TASK REQUIREMENTS: In the entries below, repeat only the lines between those holding "Given: Follow the" and "Screen dimensions: 1568x351", inclusive. Leave pictures out.

INFORMATION PROVIDED:
------------------------------------------------

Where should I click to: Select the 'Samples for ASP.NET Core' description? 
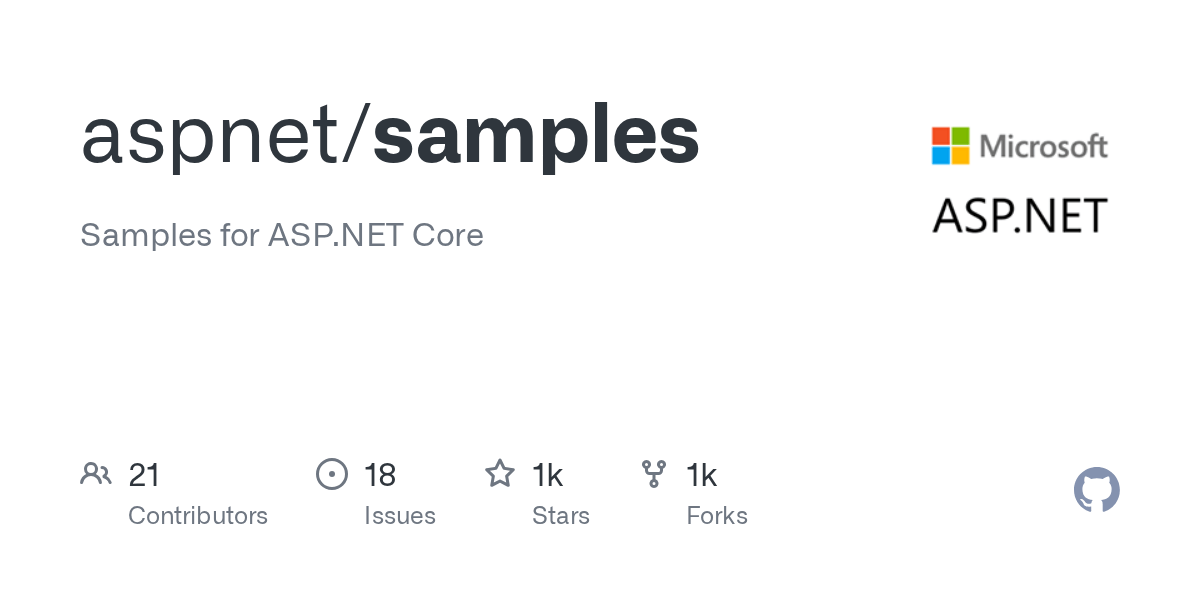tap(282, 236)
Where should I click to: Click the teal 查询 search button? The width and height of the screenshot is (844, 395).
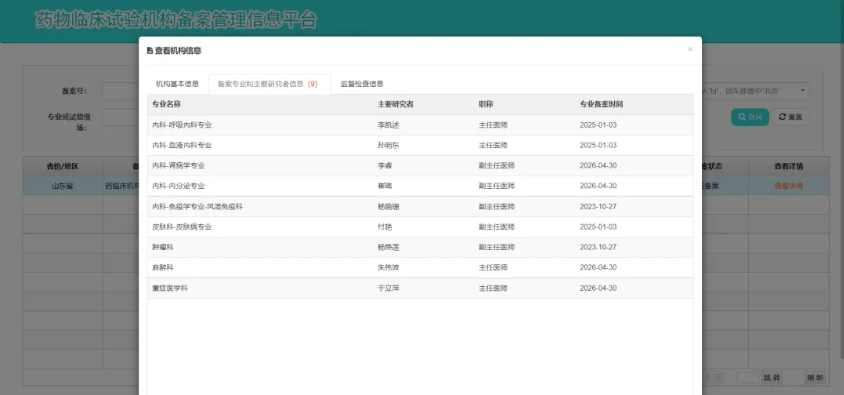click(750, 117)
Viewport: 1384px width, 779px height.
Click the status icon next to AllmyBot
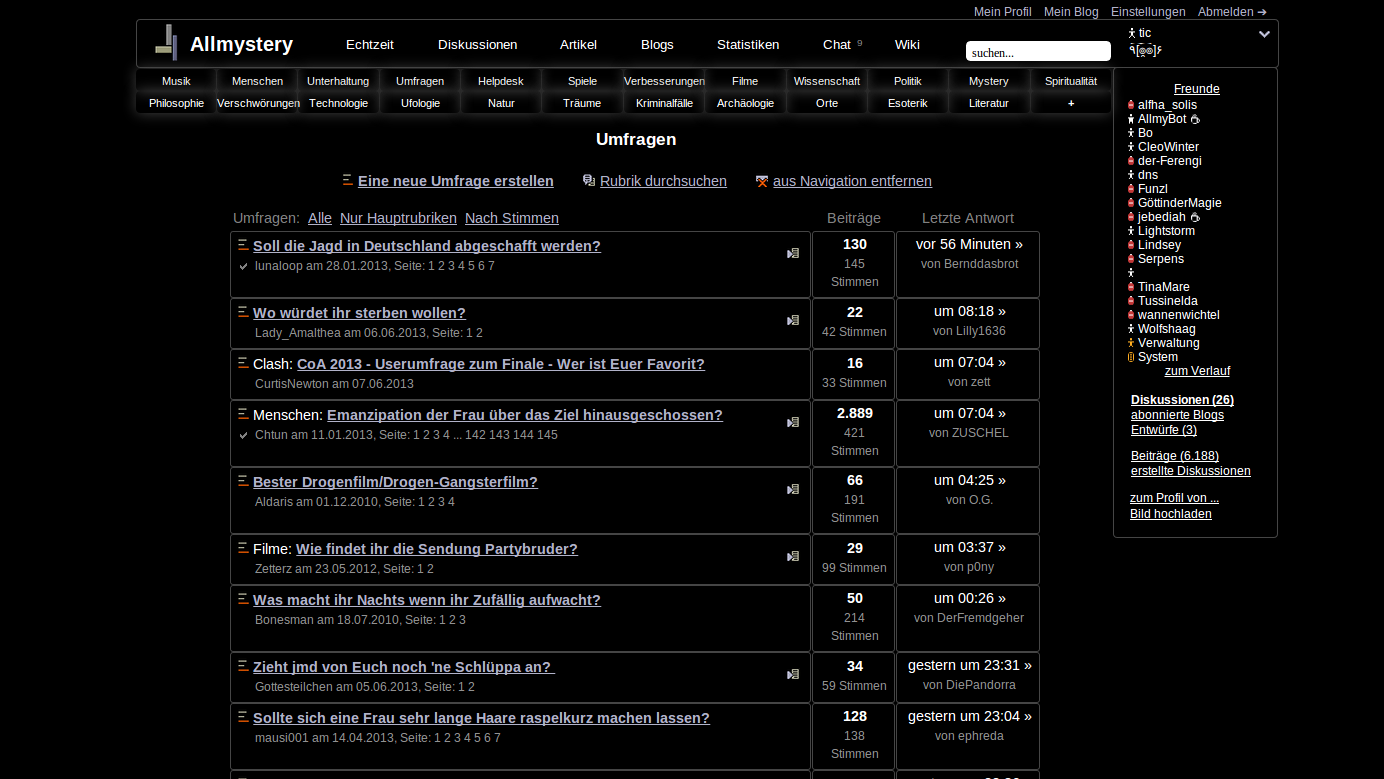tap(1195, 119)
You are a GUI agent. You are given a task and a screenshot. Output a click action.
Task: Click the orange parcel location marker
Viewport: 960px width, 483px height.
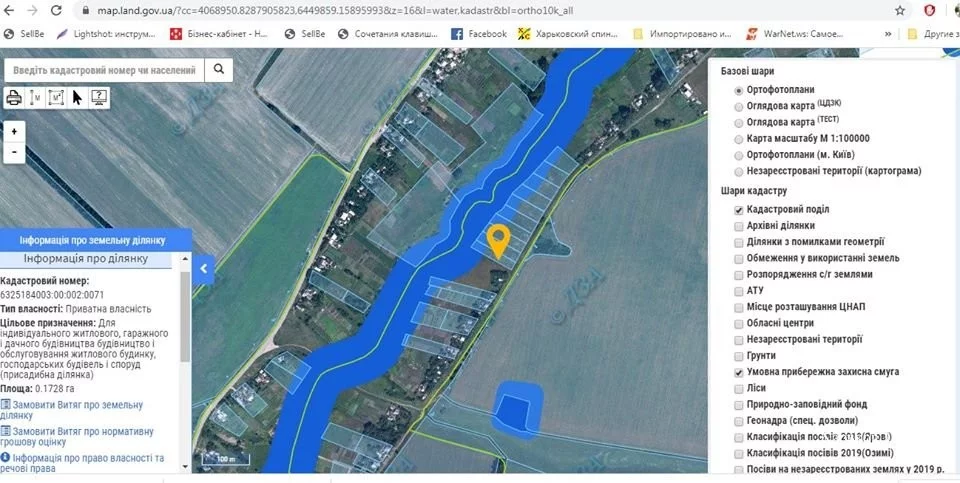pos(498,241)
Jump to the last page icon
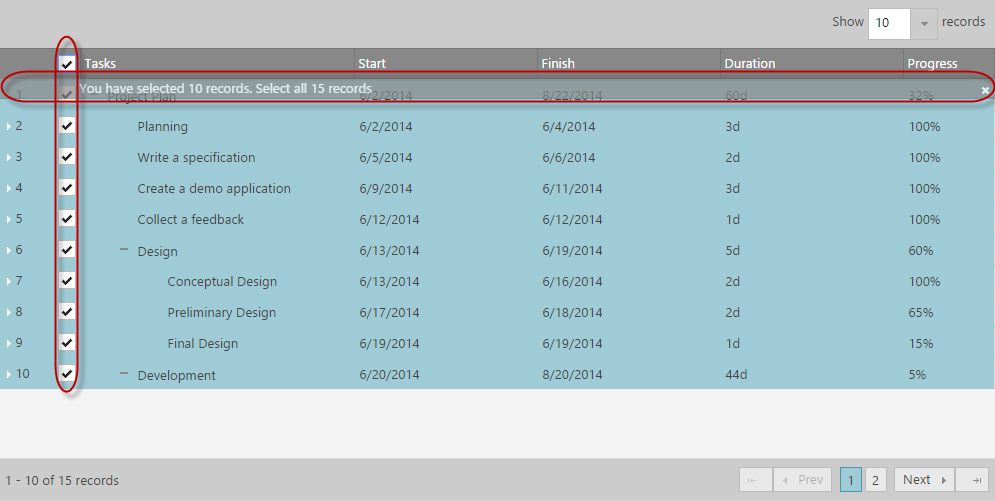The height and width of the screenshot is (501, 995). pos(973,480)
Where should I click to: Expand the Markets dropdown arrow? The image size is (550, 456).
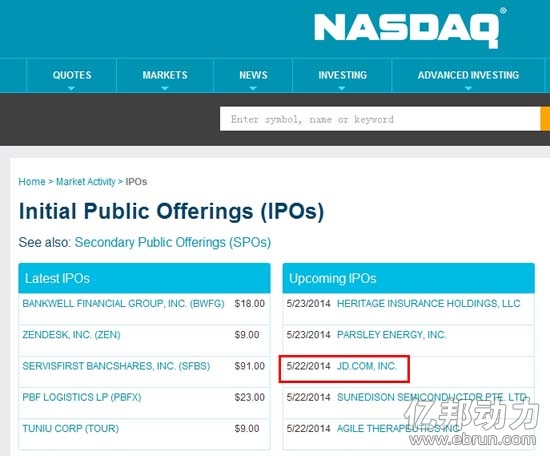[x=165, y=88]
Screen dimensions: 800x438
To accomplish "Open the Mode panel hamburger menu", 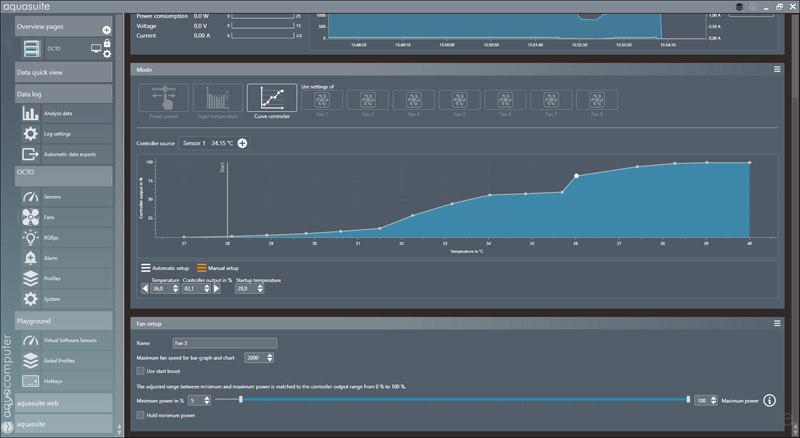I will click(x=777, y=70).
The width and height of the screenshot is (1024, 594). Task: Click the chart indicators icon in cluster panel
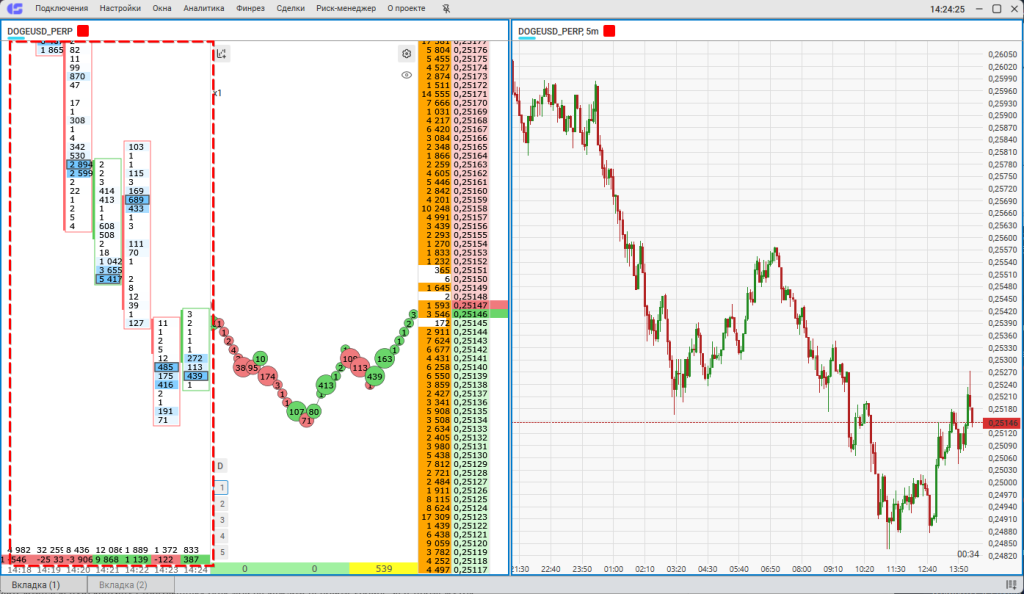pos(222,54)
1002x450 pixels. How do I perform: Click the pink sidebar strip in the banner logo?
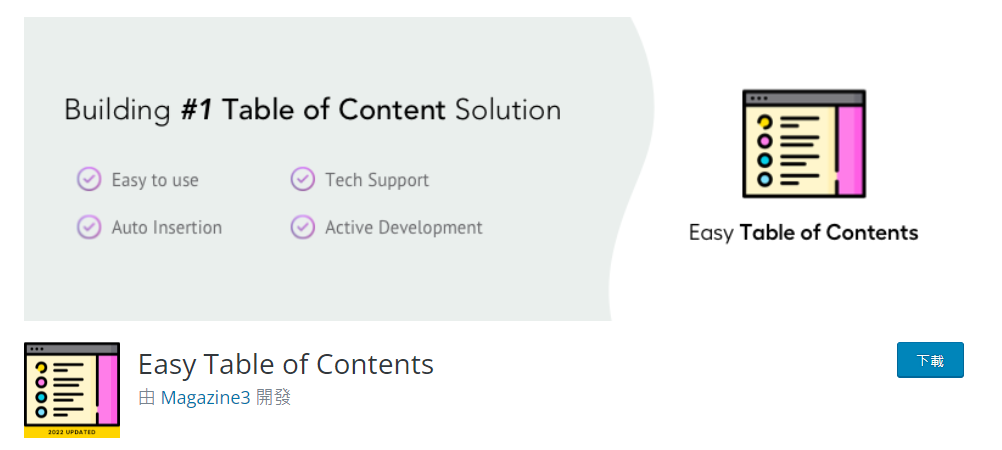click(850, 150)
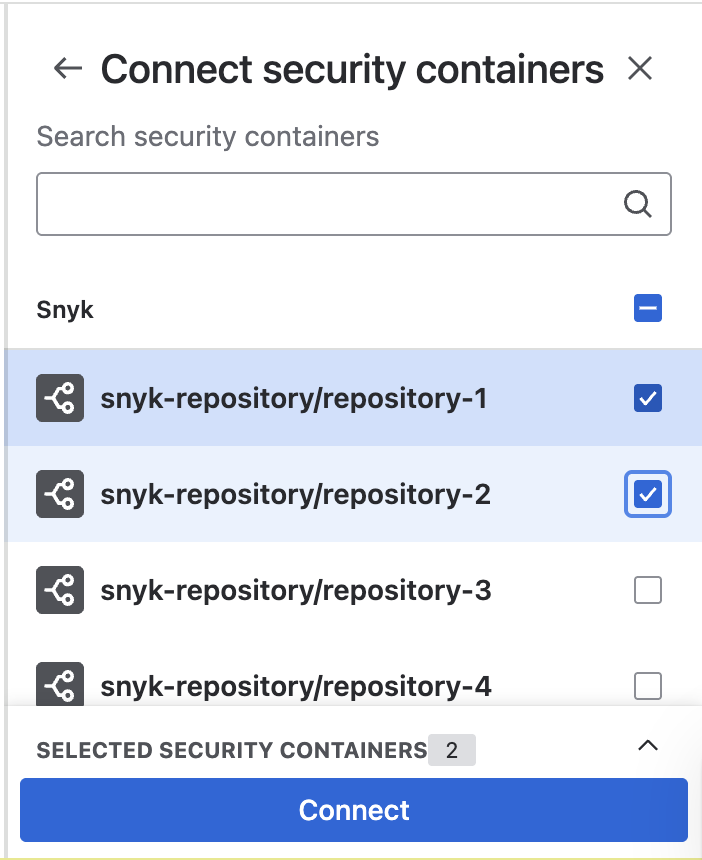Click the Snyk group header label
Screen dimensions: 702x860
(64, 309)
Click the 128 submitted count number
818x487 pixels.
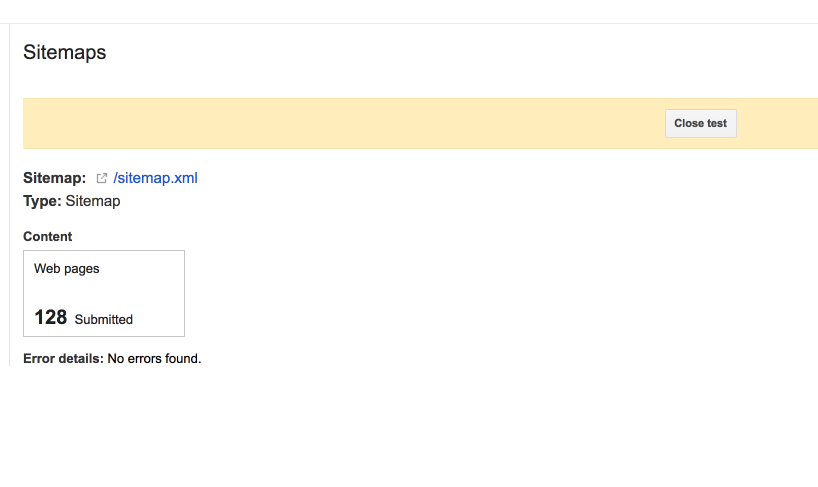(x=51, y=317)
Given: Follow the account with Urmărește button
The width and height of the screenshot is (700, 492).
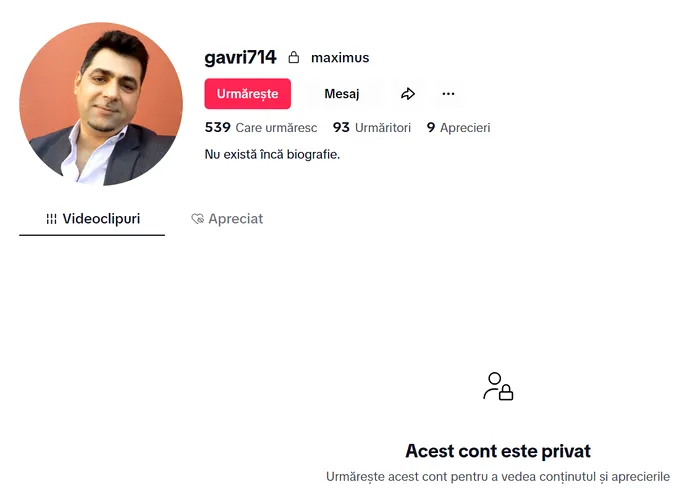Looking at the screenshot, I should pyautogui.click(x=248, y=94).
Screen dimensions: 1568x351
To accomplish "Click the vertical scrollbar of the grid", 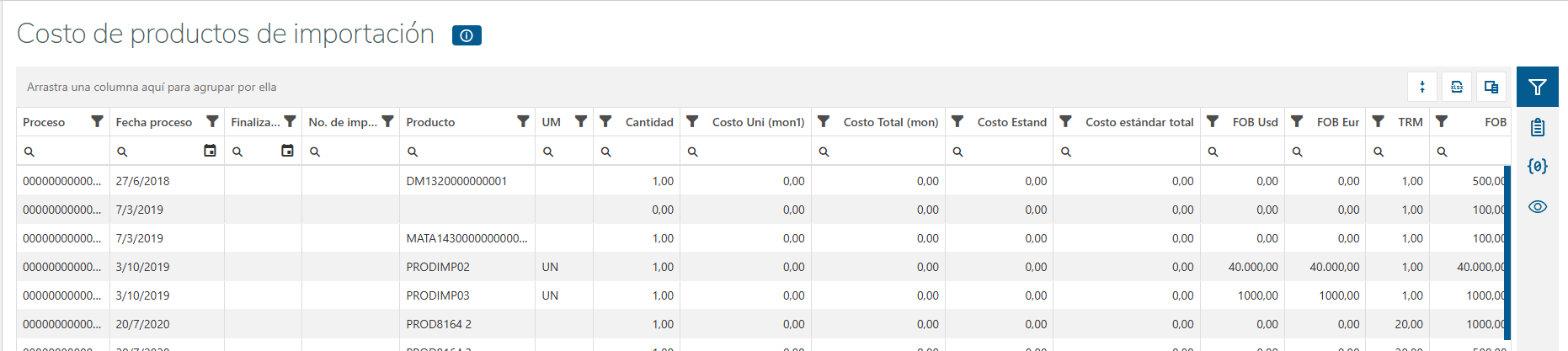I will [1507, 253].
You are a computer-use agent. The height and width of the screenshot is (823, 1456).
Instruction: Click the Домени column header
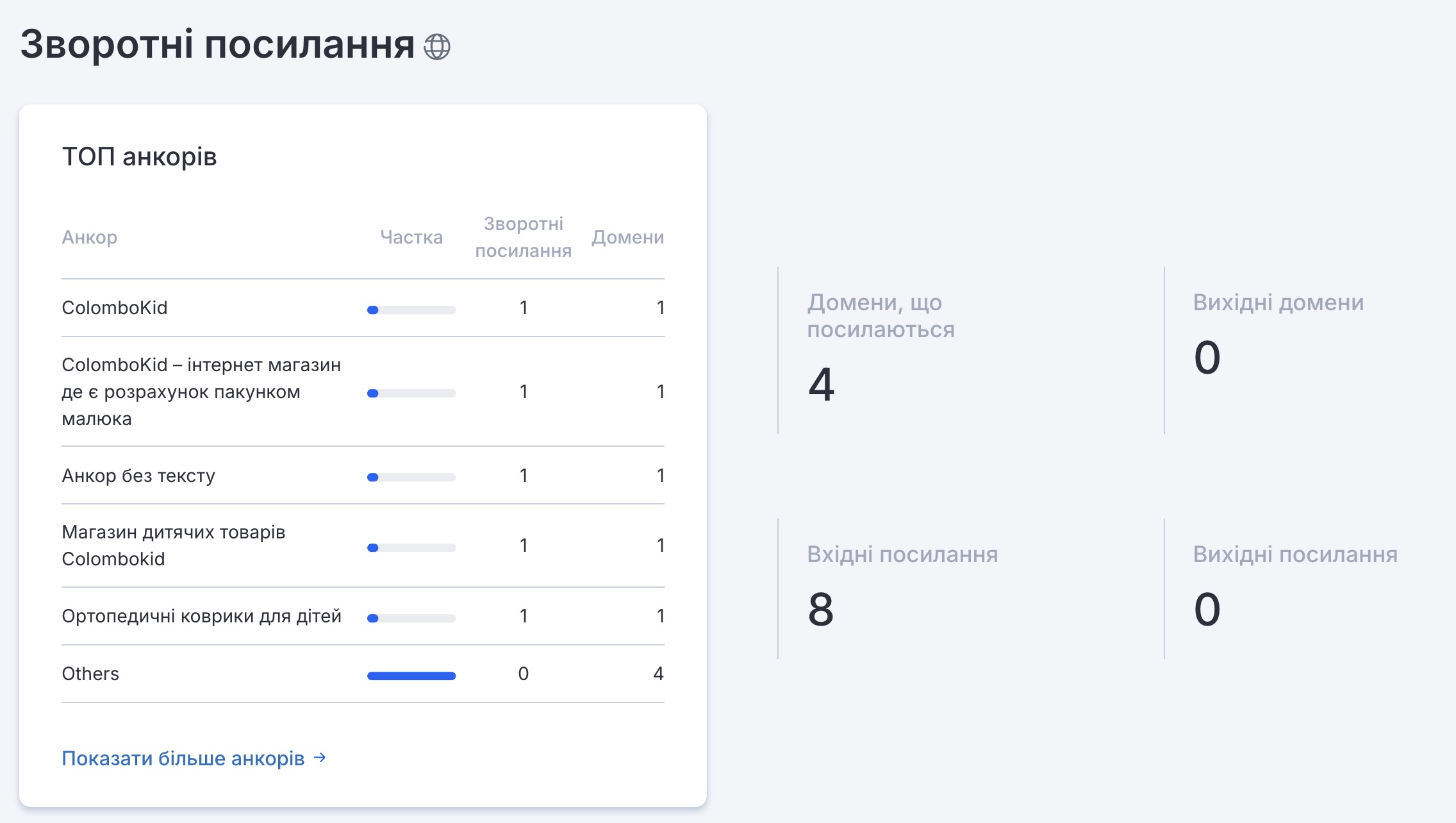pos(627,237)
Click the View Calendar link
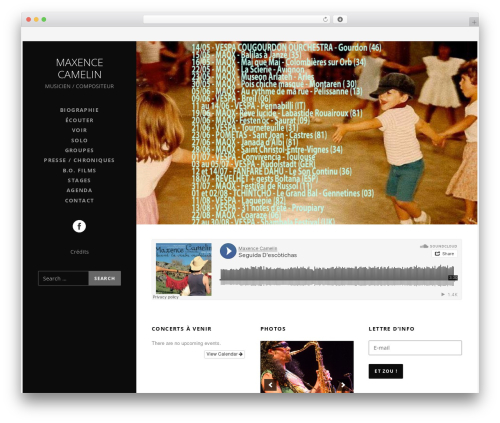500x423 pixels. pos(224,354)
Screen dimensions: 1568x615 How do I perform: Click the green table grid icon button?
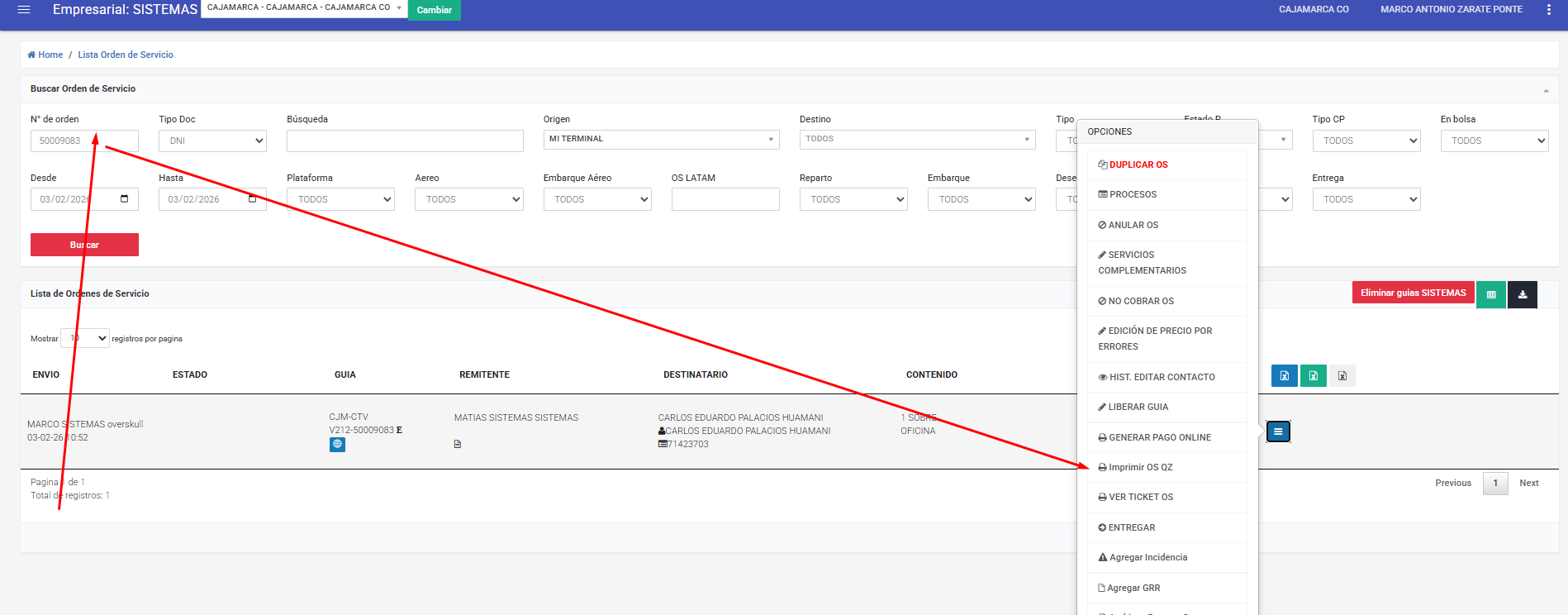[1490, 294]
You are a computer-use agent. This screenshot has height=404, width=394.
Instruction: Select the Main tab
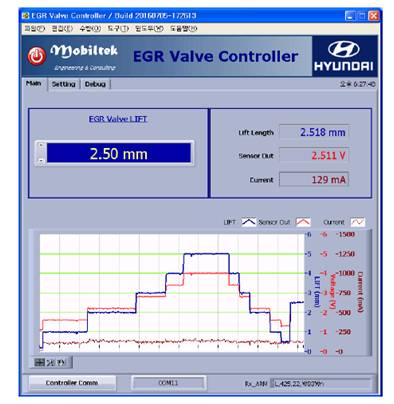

------------------------------------------------

OUTPUT FOR THIS TASK:
Given: Follow the account with Urmărește button
The width and height of the screenshot is (700, 492).
Looking at the screenshot, I should pyautogui.click(x=248, y=94).
Screen dimensions: 1568x351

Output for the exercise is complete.